• **Artículo**

El reproche que hace respecto a que son niños que tienen «necesidad de leche, y no de alimento sólido», también se dirige a los cristianos judíos de los primeros tiempos (Hebr. 5:11-14). La razón se debió a que eran «tardos (perezosos) para oír». El autor de la epístola hubiese tenido «mucho que decir, y difícil de explicar», pero no pudo comunicarlo. Pero esto no le impidió escribirles esta larga epístola, para exhortarles e instruirles de acuerdo con sus necesidades.
Para «alcanzar madurez», debemos interesarnos en el conjunto de las Escrituras, sin olvidar ninguna de sus partes. Ya sea que se trate de acontecimientos antiguos de la historia de Israel o de las naciones, o de acontecimientos futuros anunciados proféticamente, todo nos es dado para nuestra instrucción. Incluso por medio de aquellas cosas que no nos conciernen directamente, Dios nos enseña su manera de obrar, sus planes, sus pensamientos, y todo ello nos lleva a conocerle a él mismo.
Sin embargo, debemos guardarnos de estudiar las Escrituras como lo haríamos con cualquier material de estudio. En todo lo que Dios nos ha revelado, debemos buscar las aplicaciones prácticas para nosotros. Él nos ha dado su Palabra para acercarnos más a él, a su luz, y para conducirnos en un camino cada vez más digno de él. La enseñanza, pues, debe incluir este elemento práctico, de manera que cada uno esté concernido. Por ejemplo, podemos poner en evidencia las similitudes y contrastes entre las situaciones de los personajes bíblicos y nuestra situación actual. Podemos también procurar, con las normas que Dios proporciona, el carácter moral de las acciones y palabras de los hombres cuya historia se nos relata. Esto ejercita nuestro discernimiento espiritual (Hebr. 5:14).

• **Tareas requeridas**
#1 Transcribe del texto sobre el estudio de las Escrituras el fragmento comprendido entre «El reproche que» y «con sus necesidades.», ambos incluidos.
#2 Según el texto sobre el estudio de las Escrituras, ¿qué debemos buscar en todo lo que Dios nos ha revelado?
#3 Prosigue el texto sobre el estudio de las Escrituras a partir de su última oración.

• **Información proporcionada**
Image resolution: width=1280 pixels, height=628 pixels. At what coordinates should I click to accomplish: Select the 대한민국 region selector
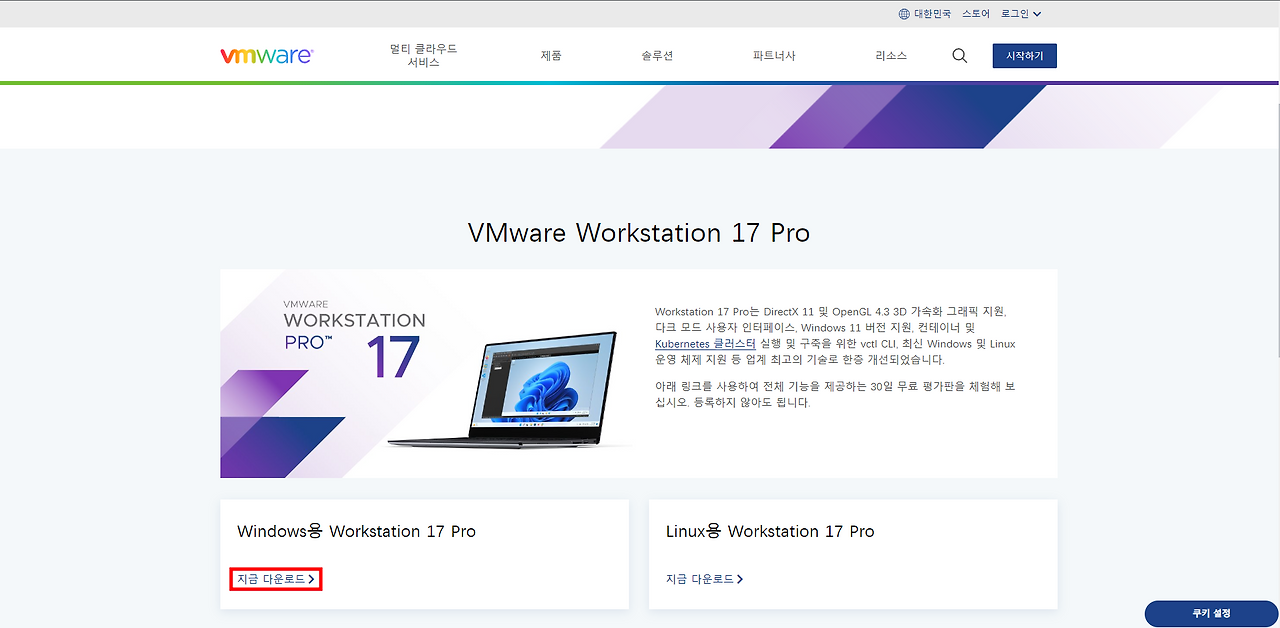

• **Resultados por tarea**
#1
El reproche que hace respecto a que son niños que tienen «necesidad de leche, y no de alimento sólido», también se dirige a los cristianos judíos de los primeros tiempos (Hebr. 5:11-14). La razón se debió a que eran «tardos (perezosos) para oír». El autor de la epístola hubiese tenido «mucho que decir, y difícil de explicar», pero no pudo comunicarlo. Pero esto no le impidió escribirles esta larga epístola, para exhortarles e instruirles de acuerdo con sus necesidades.

#2 Las aplicaciones prácticas para nosotros.

#3
2.3 - Recordar lo que ha sido enseñado
Somos olvidadizos. Nuestro celo por el Señor puede debilitarse y el sueño espiritual ganarnos. Los diversos deseos o el orgullo pueden germinar en nosotros y desarrollarse de manera que nos hagan retroceder. La verdad divina que tenía el poder sobre nuestras almas en un momento de nuestra vida, desgraciadamente, puede perder su efecto. Necesitamos que nos sean recordados los mismos elementos fundamentales, y que el Espíritu Santo dote de poder nuestras almas.
Por otro lado, las circunstancias que atravesamos –estudios, formación profesional, pruebas, situaciones familiares particulares, etc.– necesariamente atraen más o menos nuestra atención hacia ciertos aspectos de la verdad y nos hacen dejar otros un poco de lado. Cuando estas situaciones cambian podemos, por la gracia de Dios, hallarnos en mejores condiciones de comprender otras enseñanzas a las cuales habíamos dedicado poca atención.
Por tanto, es necesario repetir una y otra vez, y el ministerio cristiano debe responder a esta necesidad. Aquellos que lo ejercen, siguiendo los ejemplos de Pablo y Pedro, pueden cumplir este servicio de corazón. El primero dijo: «A mí no me es molesto el escribiros las mismas cosas, y para vosotros es seguro» (Fil. 3:1). Y el segundo: «No dejaré de recordaros siempre estas cosas, aunque vosotros las sepáis, y estéis confirmados en la verdad presente. Pues tengo por justo, en tanto que estoy en este cuerpo, el despertaros con amonestación» (2 Pe. 1:12-13).
La diversidad de ministerios en la iglesia es muchas veces un medio del cual Dios se sirve para ayudar a los cristianos a asimilar la verdad. Repetidas de varias maneras, las mismas cosas pueden llegar a ser mejor comprendidas.
No obstante, la repetición no debe cansar ni irritar a los oyentes –lo cual tendría el efecto contrario al que buscamos–, ni quitarle el lugar a una enseñanza que haga progresar en el conocimiento de los pensamientos de Dios. Los creyentes necesitan una alimentación completa y variada. Pablo, durante su larga estancia con los efesios, no rehuyó anunciar «todo el consejo de Dios» (Hec. 20:27).
2.4 - ¿Enseñar cosas nuevas?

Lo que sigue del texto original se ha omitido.